Several times this week I have seen myself truly and begun to realize how true this statement is. Honesty is a two-way street. It is not enough to only be honest with others,which is in fact impossible apart from first being honest with ourselves. Often this is the very thing we need the most (gut-wrenching, clear-eyed honest looking at our self), but is quite commonly the very thing we neglect out of fear, anxiety or a tendency to seek comfort at all costs.
To neglect seeing our self clearly has several consequences, the most profound (in my opinion) being that we trivialize our need for the intervening work of the Spirit. If I see myself detached from what I could be apart from God constantly hedging me in, then I am unable to grasp the profound and constant work of Abba, which disables me from experiencing a full and rich life of dependency upon Him. This seems to be even more profound in those professions which require a spiritually or emotionally professional employee; such as pastors, therapists, ministers, counselors and the like. Yet, the one thing which qualifies us to be spiritually helpful to others is our keen sense of self which proclaims plainly that were it not for the grace of God we would be of the worst sort of sinner.

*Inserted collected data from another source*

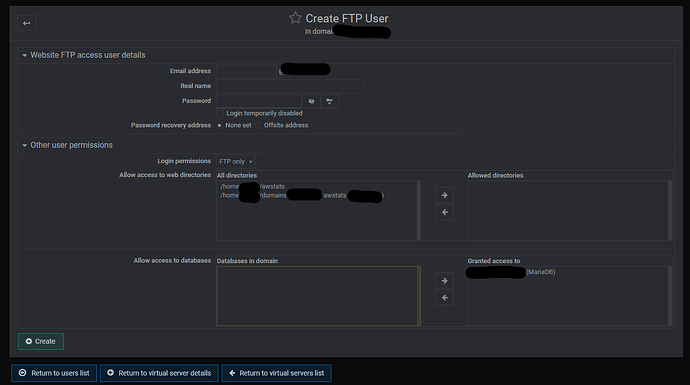Select the Offsite address radio button

pyautogui.click(x=258, y=125)
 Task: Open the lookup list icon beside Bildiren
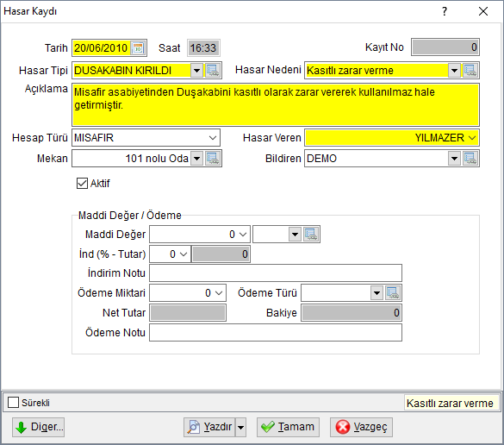(470, 159)
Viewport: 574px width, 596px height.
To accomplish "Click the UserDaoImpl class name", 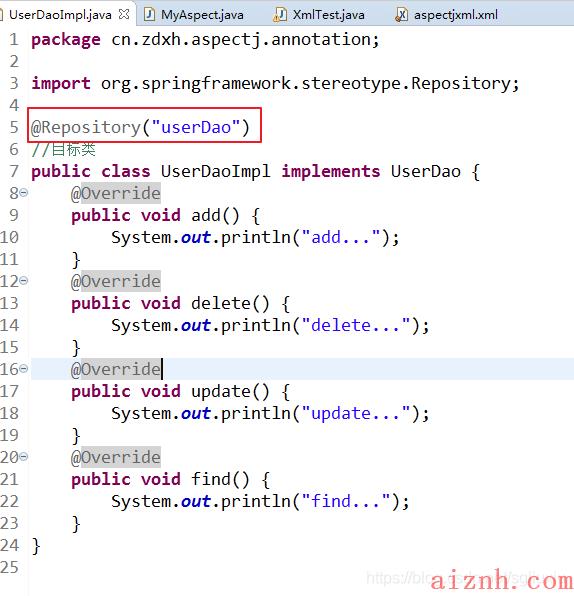I will [x=215, y=171].
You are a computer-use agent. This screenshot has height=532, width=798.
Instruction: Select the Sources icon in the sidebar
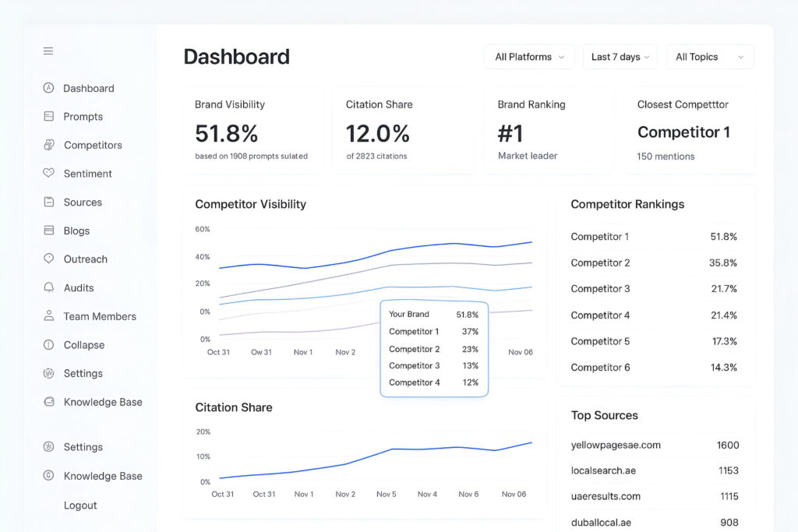[x=48, y=202]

Even now as I write this there is an urge for me to let you know that I'm really okay, trust me, don't take this to mean to much. I have a desire to qualify these statements in a way that shines a nice and pleasant light on me. This to, is dishonest. The reality is I often carry a sense that were it not for the constant intervening grace of Abba, I would be a full blown ______. Even now I'm too afraid to fill in that blank because of the fear of what you might think.
I think Paul had a very real, gut-wrenching sense of himself when he wrote to the Corinthians
"For I am the least of the apostles, unworthy to be called an apostle...But by the grace of God I am what I am, and his grace toward me was not in vain" (1 Cor. 15:9-10).I don't believe he was just saying this as some trite, pious affirmation of a detached sense of God's grace. I think he looked hard at who he could have been apart from his encounter with the Christ.

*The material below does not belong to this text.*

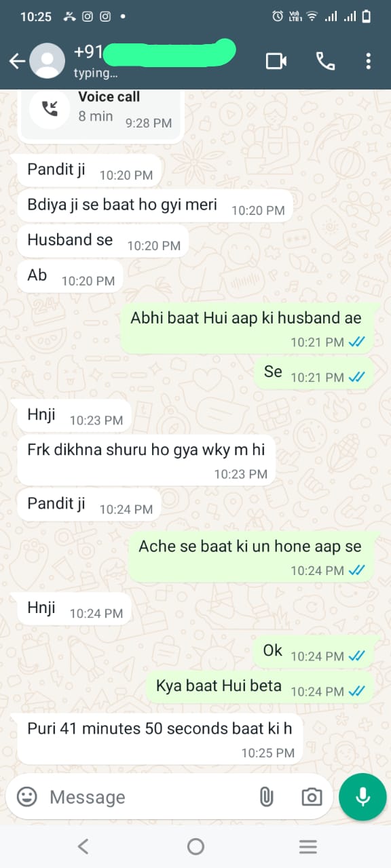Tap the green microphone record button
Viewport: 391px width, 868px height.
pos(362,797)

I encourage you to do the same. The next time you see someone of disreputable lifestyle or station, think of how easily you could have ended up in the same spot, and then look for those gracious interventions of Abba in your life, as well as in the lives of those who impacted your upbringing. If it weren't for the intervening grace of Abba, you could have easily become a full blown _______. Then give thanks to God, who graciously chose you and called you from this potential life as a rebel into a life as his beloved. It's quite sobering to glimpse the magnitude of God's kindness as He impacts and directs our lives.
Well said. I find it interesting how often I long to stop being such a ______. Then somehow I am reminded that, that part of me is loved too, and it is my folly to not accept and love that part of me because I am afraid affirming that part and becoming a bigger ______. In reality I am probably such a big ______, because I have not learned to love that part of who I am, as it is loved by my creator.